Stored data.
===============
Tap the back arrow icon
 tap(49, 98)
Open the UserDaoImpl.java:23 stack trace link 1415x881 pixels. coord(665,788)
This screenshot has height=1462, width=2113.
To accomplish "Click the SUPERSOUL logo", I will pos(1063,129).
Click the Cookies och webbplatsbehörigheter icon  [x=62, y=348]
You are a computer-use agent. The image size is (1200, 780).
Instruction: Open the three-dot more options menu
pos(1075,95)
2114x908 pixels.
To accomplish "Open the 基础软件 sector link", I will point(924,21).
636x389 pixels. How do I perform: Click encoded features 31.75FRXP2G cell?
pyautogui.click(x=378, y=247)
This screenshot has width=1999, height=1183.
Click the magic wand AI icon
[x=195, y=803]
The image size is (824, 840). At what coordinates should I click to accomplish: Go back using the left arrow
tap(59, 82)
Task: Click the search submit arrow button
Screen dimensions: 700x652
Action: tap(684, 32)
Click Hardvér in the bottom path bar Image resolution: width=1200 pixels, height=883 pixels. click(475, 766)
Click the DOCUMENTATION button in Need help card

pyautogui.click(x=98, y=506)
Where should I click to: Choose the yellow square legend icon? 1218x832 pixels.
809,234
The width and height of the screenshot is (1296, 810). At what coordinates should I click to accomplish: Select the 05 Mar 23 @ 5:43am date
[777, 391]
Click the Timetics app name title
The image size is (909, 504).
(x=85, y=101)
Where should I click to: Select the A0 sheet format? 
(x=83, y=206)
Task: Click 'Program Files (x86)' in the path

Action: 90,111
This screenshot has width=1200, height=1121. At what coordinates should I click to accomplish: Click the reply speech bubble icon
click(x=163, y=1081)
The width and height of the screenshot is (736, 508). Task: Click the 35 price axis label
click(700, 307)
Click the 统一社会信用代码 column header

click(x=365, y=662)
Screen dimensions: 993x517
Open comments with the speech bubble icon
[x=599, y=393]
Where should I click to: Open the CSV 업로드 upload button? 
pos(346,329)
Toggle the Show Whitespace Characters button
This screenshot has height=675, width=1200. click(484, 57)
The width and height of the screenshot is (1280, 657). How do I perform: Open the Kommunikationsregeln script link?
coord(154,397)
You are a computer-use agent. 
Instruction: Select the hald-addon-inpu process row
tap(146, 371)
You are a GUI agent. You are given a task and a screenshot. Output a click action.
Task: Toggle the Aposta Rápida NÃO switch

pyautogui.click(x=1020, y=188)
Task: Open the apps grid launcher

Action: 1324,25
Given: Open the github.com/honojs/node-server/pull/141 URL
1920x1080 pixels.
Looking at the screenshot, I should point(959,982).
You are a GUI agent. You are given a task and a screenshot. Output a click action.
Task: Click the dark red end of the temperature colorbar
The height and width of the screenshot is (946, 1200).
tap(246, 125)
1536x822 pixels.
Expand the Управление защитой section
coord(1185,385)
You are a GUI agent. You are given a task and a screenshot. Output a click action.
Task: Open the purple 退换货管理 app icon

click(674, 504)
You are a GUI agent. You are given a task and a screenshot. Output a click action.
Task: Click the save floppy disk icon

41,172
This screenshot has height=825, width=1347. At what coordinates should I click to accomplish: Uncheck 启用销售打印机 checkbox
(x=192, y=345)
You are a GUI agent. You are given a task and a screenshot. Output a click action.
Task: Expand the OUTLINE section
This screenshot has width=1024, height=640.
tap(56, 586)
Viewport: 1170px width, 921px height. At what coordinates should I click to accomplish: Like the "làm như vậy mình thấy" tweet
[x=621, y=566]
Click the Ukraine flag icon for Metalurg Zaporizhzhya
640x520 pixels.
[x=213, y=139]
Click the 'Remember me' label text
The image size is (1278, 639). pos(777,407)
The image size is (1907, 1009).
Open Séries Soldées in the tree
===============
The problem. Search the data above for the word "computer" and report how many lines contain it, with nothing further.

Response for this exercise. 2